▶ **What to produce**:
Read the records beneath this task and copy every line that contains the string "agent".

▬▬▬

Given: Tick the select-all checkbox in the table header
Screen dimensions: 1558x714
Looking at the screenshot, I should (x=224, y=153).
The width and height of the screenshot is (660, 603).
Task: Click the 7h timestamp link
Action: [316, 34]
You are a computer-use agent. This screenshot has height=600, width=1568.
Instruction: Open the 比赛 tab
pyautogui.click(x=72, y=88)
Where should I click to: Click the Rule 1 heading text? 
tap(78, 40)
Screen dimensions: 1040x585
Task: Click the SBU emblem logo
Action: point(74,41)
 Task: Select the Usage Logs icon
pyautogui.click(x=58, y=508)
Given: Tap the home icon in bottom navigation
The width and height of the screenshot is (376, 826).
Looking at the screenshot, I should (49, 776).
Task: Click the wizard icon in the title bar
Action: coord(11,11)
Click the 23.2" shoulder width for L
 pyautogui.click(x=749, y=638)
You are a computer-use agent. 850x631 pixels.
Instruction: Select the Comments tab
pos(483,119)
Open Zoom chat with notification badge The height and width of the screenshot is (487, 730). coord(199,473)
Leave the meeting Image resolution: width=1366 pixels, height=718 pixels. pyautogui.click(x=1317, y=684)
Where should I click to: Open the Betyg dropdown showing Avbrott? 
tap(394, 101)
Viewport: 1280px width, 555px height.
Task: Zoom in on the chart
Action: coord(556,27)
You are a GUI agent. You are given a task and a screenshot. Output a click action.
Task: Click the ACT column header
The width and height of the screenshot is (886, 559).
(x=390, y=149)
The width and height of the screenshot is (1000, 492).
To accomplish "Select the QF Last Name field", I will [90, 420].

▬▬▬

▶ **Response below**:
You are a computer-use agent. This screenshot has height=600, width=1568.
You are a computer-use agent. 850x631 pixels.
You are a GUI agent. You are given a task and a screenshot. Output a click action.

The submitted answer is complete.